━━━━━ Input ━━━━━
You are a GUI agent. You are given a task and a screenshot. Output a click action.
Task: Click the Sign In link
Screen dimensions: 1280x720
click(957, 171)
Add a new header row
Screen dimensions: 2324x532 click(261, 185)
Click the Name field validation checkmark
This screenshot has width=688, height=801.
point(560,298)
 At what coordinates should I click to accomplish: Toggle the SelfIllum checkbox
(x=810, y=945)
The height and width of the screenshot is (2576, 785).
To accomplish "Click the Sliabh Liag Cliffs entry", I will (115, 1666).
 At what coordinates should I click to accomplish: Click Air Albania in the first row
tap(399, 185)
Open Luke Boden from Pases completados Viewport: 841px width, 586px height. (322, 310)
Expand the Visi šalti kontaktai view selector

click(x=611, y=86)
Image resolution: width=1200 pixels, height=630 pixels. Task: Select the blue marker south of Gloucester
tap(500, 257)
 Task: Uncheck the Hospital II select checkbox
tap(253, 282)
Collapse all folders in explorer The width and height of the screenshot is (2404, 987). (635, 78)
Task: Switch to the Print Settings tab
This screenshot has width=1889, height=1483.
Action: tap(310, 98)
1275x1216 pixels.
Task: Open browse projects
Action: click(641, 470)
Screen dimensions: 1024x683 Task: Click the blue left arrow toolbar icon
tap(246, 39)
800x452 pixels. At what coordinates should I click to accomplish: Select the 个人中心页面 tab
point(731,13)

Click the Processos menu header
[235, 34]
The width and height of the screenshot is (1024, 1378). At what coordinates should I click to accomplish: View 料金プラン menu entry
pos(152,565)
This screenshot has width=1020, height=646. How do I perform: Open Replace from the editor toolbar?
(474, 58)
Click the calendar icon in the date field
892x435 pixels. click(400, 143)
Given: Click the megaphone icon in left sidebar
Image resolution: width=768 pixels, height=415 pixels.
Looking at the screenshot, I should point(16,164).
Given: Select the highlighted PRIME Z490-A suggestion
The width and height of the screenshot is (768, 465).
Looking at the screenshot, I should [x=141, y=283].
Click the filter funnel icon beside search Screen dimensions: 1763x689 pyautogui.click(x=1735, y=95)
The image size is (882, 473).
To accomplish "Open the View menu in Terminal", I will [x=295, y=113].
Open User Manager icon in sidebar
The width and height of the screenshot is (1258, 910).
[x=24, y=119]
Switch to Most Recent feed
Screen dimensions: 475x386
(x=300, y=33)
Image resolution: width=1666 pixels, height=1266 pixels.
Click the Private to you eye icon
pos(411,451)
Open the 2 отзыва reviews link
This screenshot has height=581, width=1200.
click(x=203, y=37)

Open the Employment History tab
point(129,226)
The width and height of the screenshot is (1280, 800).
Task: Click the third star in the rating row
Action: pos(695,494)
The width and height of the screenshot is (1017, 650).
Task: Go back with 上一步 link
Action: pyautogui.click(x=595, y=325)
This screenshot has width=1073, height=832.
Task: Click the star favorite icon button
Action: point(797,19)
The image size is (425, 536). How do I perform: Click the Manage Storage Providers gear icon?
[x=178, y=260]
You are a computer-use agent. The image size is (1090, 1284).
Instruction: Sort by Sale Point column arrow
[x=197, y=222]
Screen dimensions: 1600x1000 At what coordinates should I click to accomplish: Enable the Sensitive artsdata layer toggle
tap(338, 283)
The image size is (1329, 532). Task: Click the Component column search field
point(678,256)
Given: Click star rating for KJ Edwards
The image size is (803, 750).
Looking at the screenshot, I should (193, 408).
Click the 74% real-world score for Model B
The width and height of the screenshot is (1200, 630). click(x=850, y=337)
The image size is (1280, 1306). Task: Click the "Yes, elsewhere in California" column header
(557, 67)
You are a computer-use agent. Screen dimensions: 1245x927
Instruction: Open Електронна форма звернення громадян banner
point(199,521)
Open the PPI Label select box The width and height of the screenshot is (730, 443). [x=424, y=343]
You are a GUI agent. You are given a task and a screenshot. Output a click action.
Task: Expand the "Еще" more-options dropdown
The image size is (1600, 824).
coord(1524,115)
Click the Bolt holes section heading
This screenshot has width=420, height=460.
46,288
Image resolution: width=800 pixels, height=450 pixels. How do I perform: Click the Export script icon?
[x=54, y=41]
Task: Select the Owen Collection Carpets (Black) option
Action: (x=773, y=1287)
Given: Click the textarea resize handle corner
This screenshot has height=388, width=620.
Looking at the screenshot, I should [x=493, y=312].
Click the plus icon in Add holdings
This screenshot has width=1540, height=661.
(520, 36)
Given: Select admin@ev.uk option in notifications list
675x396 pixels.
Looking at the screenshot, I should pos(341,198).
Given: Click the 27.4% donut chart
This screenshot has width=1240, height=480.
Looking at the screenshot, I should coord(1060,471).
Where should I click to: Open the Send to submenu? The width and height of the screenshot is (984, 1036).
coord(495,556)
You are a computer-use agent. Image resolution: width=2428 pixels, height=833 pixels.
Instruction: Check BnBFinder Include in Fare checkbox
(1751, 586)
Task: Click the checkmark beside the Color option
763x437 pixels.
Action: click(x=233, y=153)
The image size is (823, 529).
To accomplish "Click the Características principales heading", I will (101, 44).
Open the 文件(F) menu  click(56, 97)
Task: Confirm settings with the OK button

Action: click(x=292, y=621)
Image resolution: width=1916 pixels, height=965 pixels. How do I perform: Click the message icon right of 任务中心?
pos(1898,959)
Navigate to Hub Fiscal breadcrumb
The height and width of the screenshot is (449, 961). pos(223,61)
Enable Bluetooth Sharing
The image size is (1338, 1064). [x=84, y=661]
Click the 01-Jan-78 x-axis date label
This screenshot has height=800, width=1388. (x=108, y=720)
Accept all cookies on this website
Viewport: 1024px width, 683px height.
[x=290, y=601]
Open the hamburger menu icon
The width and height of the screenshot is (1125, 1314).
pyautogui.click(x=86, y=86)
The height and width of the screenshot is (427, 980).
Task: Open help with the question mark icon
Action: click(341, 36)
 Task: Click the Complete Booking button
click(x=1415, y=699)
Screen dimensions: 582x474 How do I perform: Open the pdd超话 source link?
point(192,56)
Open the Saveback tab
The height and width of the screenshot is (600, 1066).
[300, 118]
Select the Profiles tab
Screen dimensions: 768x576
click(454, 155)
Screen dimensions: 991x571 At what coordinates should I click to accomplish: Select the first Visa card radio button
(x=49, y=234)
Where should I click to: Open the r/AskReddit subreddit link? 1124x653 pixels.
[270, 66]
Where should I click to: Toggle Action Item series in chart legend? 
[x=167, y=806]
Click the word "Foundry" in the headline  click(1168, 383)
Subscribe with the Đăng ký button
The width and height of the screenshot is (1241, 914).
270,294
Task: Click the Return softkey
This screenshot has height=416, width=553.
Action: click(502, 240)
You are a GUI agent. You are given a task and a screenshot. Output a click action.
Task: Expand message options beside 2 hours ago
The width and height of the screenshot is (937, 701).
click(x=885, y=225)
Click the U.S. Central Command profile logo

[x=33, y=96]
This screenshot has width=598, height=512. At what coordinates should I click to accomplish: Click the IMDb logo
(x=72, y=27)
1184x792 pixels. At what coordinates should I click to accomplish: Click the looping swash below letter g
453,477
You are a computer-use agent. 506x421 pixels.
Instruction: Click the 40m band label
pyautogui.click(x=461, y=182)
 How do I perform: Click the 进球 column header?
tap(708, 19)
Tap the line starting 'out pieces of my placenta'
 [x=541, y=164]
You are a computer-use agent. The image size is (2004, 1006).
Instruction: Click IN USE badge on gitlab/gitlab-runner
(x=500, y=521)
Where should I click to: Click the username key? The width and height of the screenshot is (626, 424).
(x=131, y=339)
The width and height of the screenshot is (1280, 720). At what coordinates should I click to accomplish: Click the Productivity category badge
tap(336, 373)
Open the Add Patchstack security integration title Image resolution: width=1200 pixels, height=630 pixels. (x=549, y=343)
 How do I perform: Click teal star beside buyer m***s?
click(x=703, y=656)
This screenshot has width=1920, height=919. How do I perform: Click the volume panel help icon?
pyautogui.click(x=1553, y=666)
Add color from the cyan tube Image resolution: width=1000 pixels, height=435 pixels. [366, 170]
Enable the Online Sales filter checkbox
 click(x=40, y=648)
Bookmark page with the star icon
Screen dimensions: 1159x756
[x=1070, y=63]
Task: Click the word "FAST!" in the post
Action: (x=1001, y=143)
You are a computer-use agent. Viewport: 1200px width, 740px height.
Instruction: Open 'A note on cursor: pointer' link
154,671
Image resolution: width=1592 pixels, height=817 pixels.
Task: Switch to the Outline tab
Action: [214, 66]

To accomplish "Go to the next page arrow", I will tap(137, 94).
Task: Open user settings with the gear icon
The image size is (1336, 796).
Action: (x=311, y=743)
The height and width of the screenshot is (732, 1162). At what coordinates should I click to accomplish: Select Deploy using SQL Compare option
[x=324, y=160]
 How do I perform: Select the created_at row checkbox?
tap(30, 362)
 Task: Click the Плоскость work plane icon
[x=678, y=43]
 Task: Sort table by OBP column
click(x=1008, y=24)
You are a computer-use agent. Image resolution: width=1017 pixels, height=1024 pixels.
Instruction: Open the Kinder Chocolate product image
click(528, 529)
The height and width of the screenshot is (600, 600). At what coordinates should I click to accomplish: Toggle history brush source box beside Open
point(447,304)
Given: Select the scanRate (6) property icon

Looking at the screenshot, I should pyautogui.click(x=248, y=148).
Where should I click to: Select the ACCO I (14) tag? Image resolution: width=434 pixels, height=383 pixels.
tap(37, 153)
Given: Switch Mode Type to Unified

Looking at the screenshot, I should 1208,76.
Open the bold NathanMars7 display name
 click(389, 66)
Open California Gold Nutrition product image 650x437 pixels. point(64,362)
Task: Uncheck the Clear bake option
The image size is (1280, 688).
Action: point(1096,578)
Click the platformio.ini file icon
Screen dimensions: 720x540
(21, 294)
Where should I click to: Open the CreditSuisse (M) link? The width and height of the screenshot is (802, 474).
━━━━━
- [Requirement]
Each line from the one containing "Open California Gold" through the final line of the records must be repeated exactly, with no line added or dropped.

- [Solved problem]
Open California Gold Nutrition product image 650x437 pixels. point(64,362)
Task: Uncheck the Clear bake option
The image size is (1280, 688).
Action: point(1096,578)
Click the platformio.ini file icon
Screen dimensions: 720x540
(21, 294)
Where should I click to: Open the CreditSuisse (M) link? The width and height of the screenshot is (802, 474).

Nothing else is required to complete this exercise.